The Internet isn’t invincible. Governments the world over are restricting access to the world wide web; Russia is erecting a China-style firewall, Iran switched off the Internet during recent protests and India makes a habit of it. Intentional shutdowns have more than doubled since 2016, according to Access Now, a non-profit advocating for Internet access.

Then there are man made disasters (missile strikes) and natural ones—such as wildfires in California and Australia, or other scenarios that limit access to electricity—as well as the prohibitive cost of Internet use in many parts of the world, lack of security and, of course, Internet surveillance.  

The Internet’s vulnerability isn’t great for advocates of cryptocurrency. A single day without access to the Internet can cost crypto exchanges, miners and traders millions. You can’t buy, send or steal bitcoin if the Internet is down. Or can you?

Neil Woodfine, director of marketing at Bitcoin development firm Blockstream, took to Twitter on Monday to deliver a blistering riposte to those who believe Bitcoin is reliant on the Internet, based on a presentation he delivered in Zurich, Switzerland last October. 

Internet-minimized

Woodfine admitted that delivering transaction data to miners requires an Internet-connected device. Therefore, any offline solution is really only “Internet-minimized,” but the scope is still huge.

"Bitcoin endures because the engineers that build it expect the unexpected. Money is a dangerous game, and any weaknesses, no matter how small, will be exploited,” he wrote.   

His first bit of advice is that people should get into the habit of going offline, and that means looking after their own private keys instead of entrusting them to an exchange or other custodian. 

But the first step to really using bitcoin offline is to have your own full node. At first, it seems counter-intuitive; running a Bitcoin node requires serious bandwidth—which requires a connection to the Internet, which is linked to an IP address, which in turn can be linked to a physical address. 

That’s where Blockstream Satellite comes into play. The startup uses teleports around the world to beam bitcoin blockchain data to four geostationary satellites around the Earth. These satellites then broadcast the data to almost all populated regions in the world, said Woodfine. 

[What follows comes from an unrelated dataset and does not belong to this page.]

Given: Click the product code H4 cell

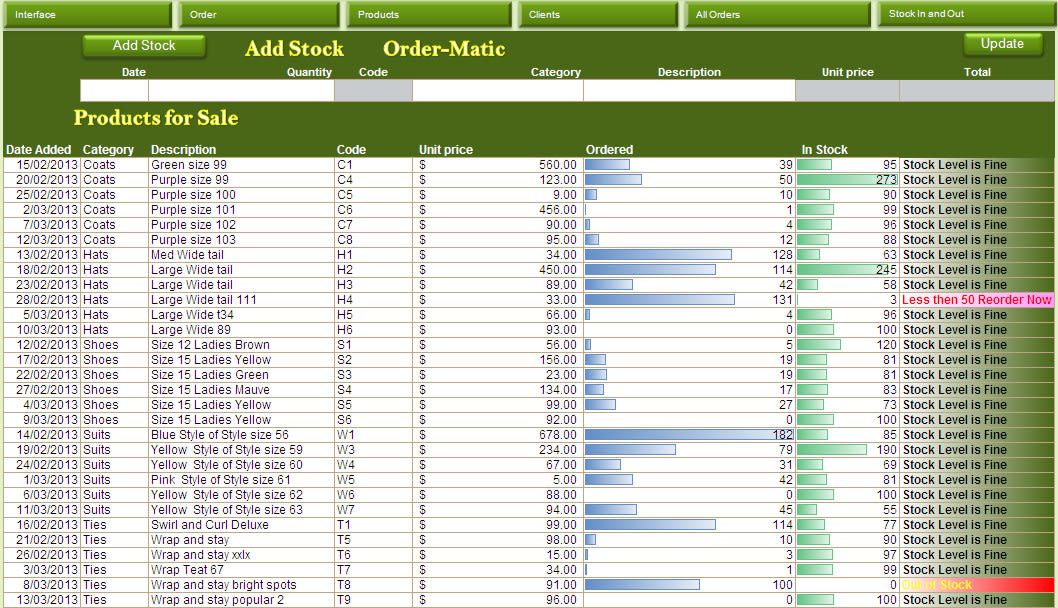Looking at the screenshot, I should click(345, 300).
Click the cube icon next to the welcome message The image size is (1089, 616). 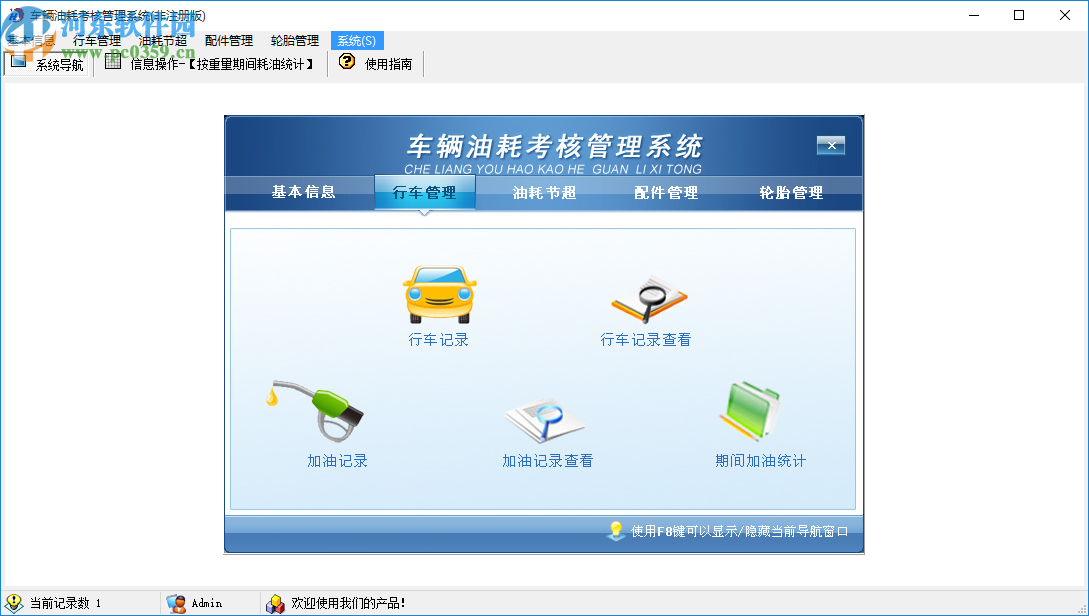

Currently, Blockstream’s satellites transmit only one way, for download only, so it’s not possible to use the network to transmit transaction data—yet. 

But it’s free, there’s no bandwidth limit, and to pick up the signal you need less than $100 of equipment, said Woodfine. That consists of a standard TV satellite dish, an SDR (software defined radio—available for $24 on Amazon), and a basic computer, such as a Raspberry Pi.

A single satnode

This is where things gets really interesting. Because a single node connected to a satellite can provide bitcoin blockchain data to a whole area via Wi-Fi rebroadcasts using simple, low-cost, equipment. 

 For sharing transactions, mesh networks—a network of nodes that are not centrally-owned or controlled, connected directly to each other—are the best known option. They relay transactions data from and to other nodes in transmission range. Only one node needs to be connected to the Internet in order to relay the data to the rest of the mesh. 

 To hook up to a mesh network, a popular option is an inexpensive, low-powered messaging system called goTenna. It has a range of approximately four miles, which can be extended via a relay method. But mesh networks are not infallible, the technology is still nascent and it’s impractical in confrontational situations, say protestors.

 

One option that’s quickly catching on is the so-called Low Range Wide Area Network (LoRaWAN). Widely used for IoT applications, LoRaWAN chips work in extremely low-power devices, and offer a four mile range. However, bandwidth is tiny, and transactions need to be broken up and sent slowly, said Woodfine.  

 Another alternative is relaying transactions via mobile text messages to Internet-connected devices. Tools to enable this include Samurai Wallet’s Pony Direct, txTenna, a collaboration between goTenna and Samurai Wallet, and SMSPushTX.

 Using these various methods, one satnode and one Internet connected device can produce an entire network, said Woodfine.

 

There are other methods for getting transactions data through, he said.  

Using amateur radio, users can transmit low-bandwidth transaction data around the world on very little power.

 Satellite phones, such as Iridium Go, allow users to send and receive low bandwidth data anywhere in the world. 

 And, if all else fails, there’s Opendime, a small USB stick that allows you to physically spend Bitcoin, just like a dollar bill, and pass it along multiple times.

 But hang on a minute. Isn’t that going back to where we all started?